» DATA FOR THIS EXERCISE:
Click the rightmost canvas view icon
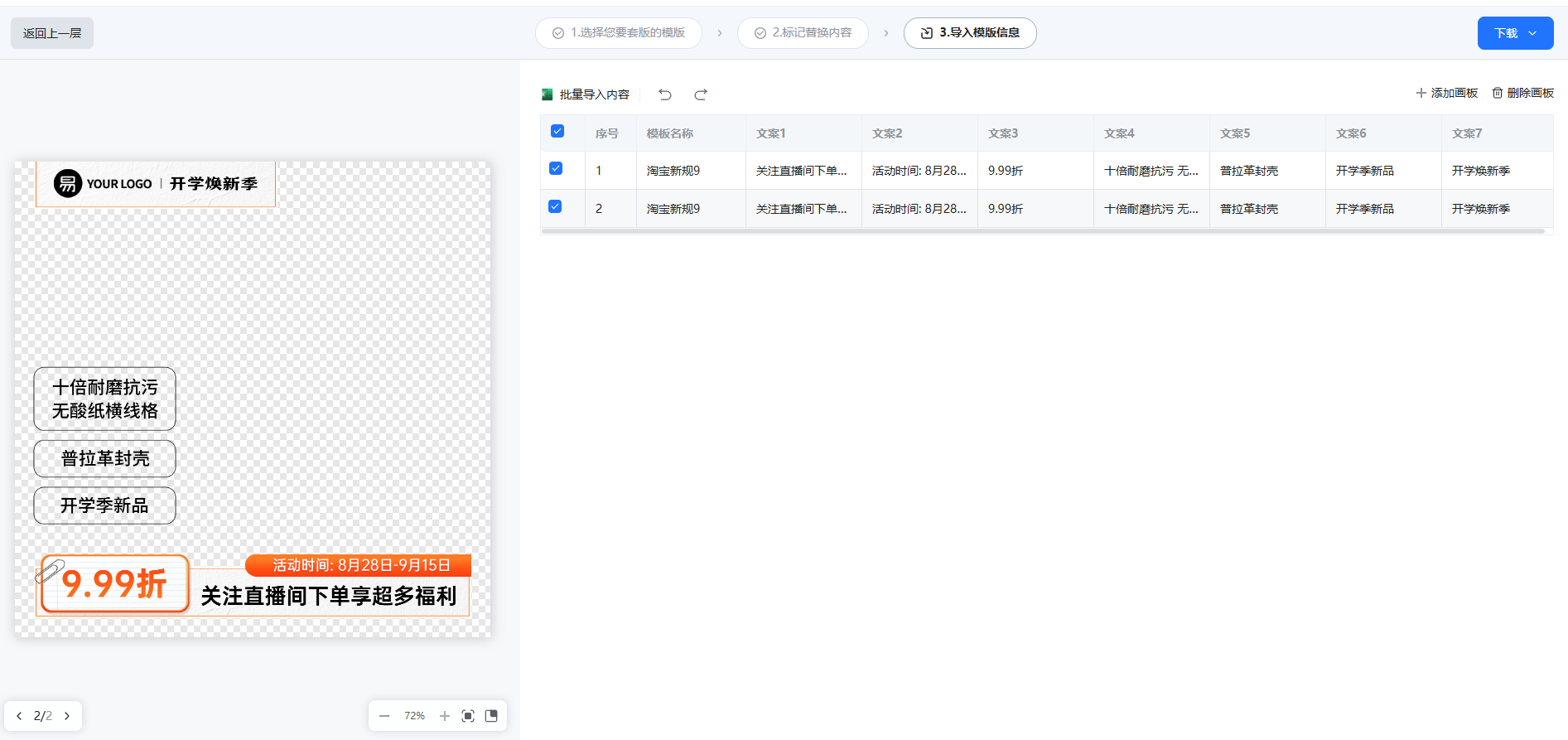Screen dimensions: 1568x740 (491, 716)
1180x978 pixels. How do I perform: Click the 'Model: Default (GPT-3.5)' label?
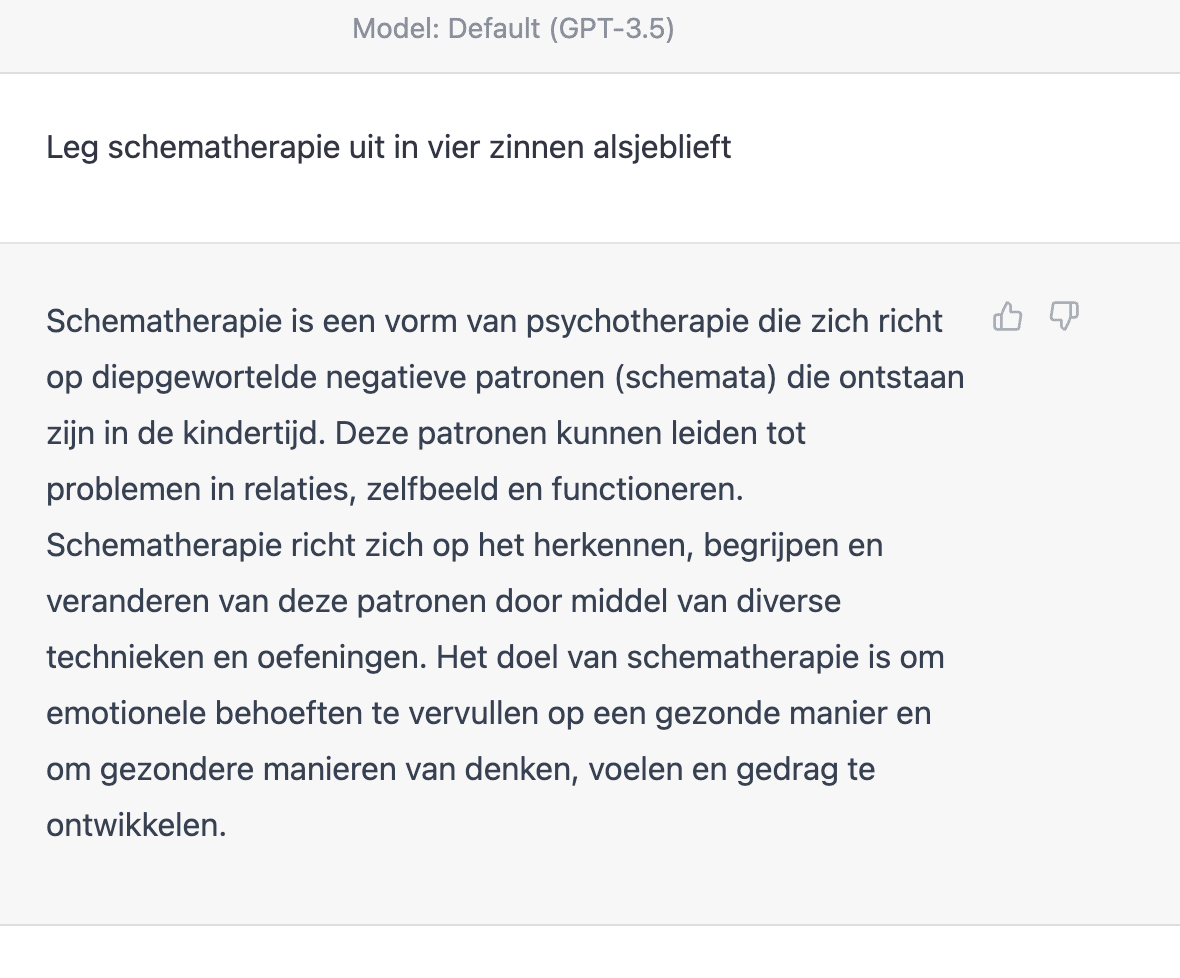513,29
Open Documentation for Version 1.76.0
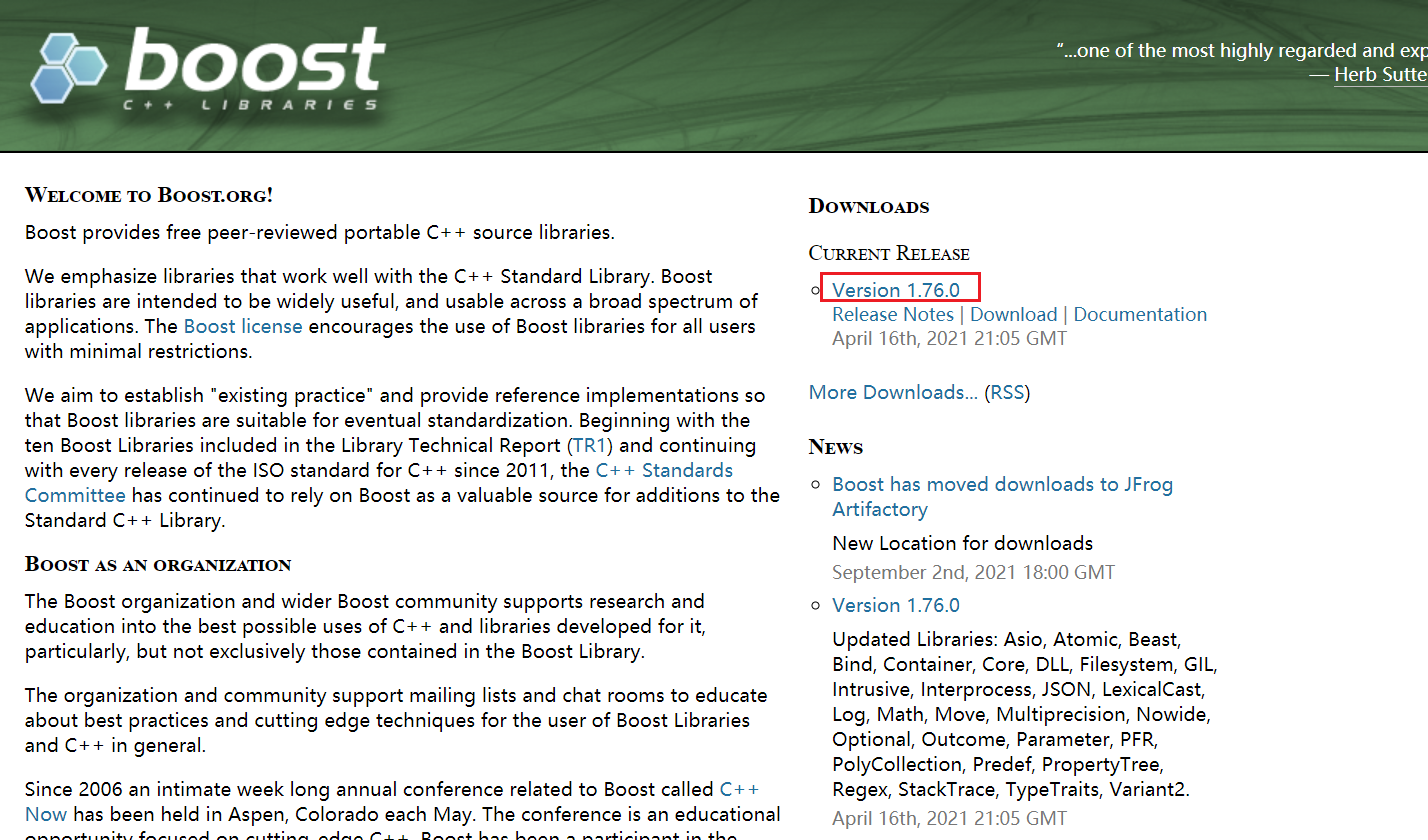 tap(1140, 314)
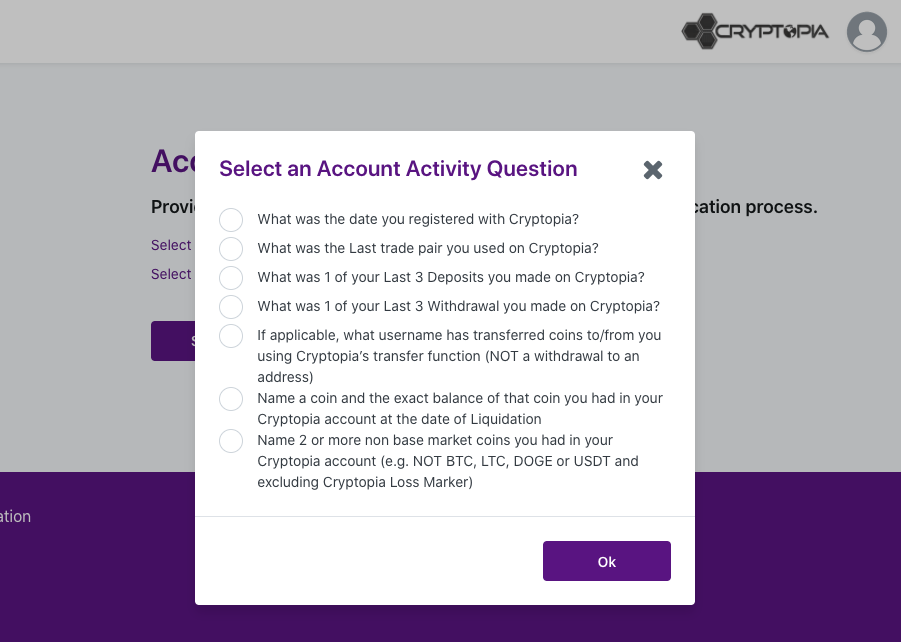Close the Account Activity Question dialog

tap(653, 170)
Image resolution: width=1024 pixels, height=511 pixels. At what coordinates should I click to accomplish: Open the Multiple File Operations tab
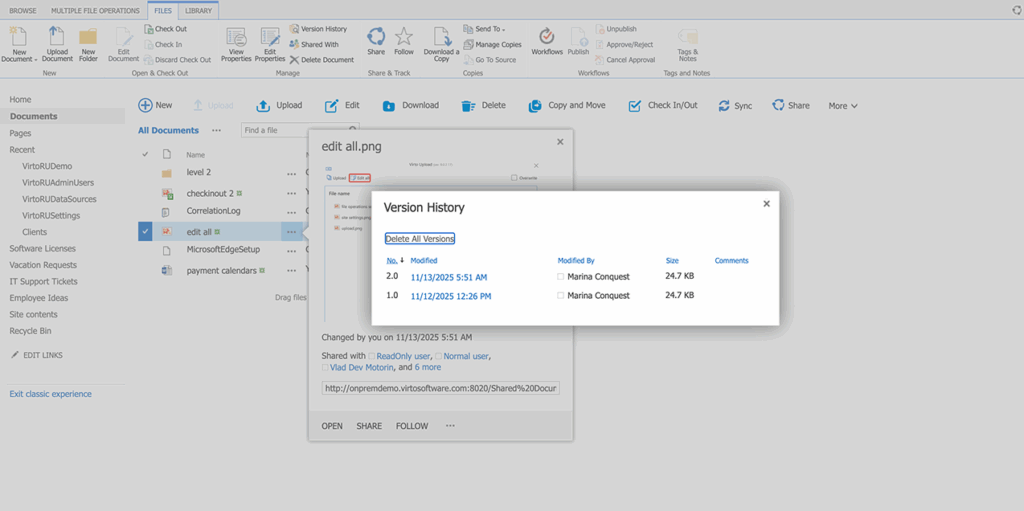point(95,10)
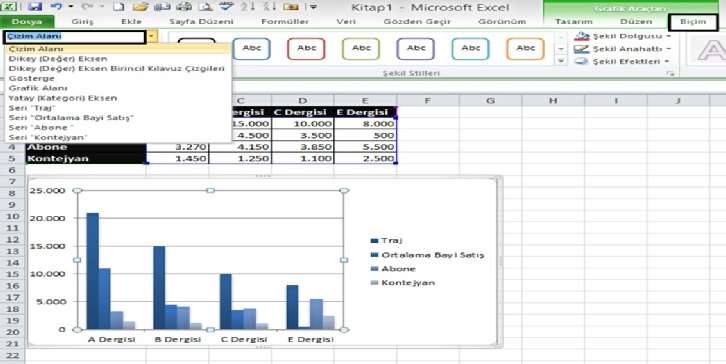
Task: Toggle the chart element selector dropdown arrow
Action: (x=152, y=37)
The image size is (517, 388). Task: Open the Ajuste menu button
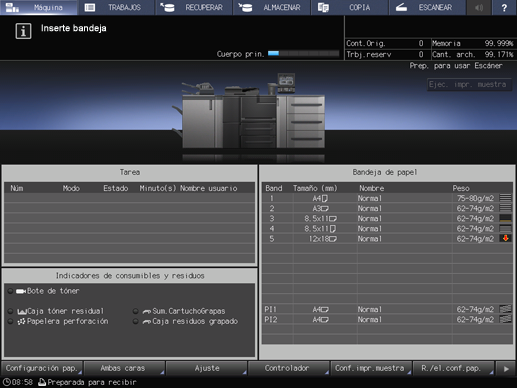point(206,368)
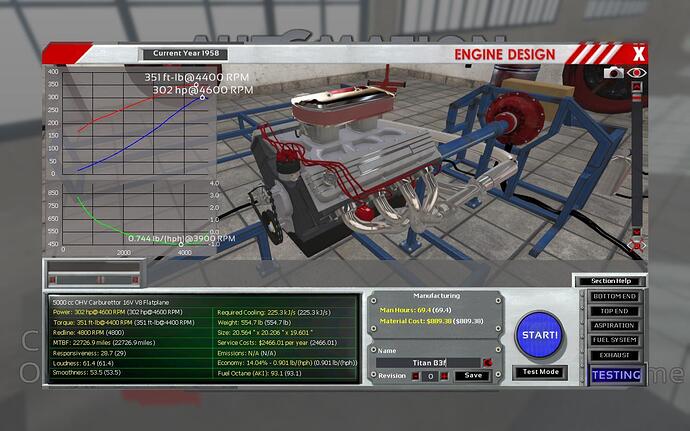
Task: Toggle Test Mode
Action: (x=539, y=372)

» AIM OF THE EXERCISE: Copy out exactly the lines between the line containing "The image size" and the end of the entries, including both, and leave the pictures behind.

» RESULT OF THE EXERCISE:
The image size is (517, 388). Task: Open the Ajuste menu button
point(206,368)
Task: Toggle Test Mode
Action: (x=539, y=372)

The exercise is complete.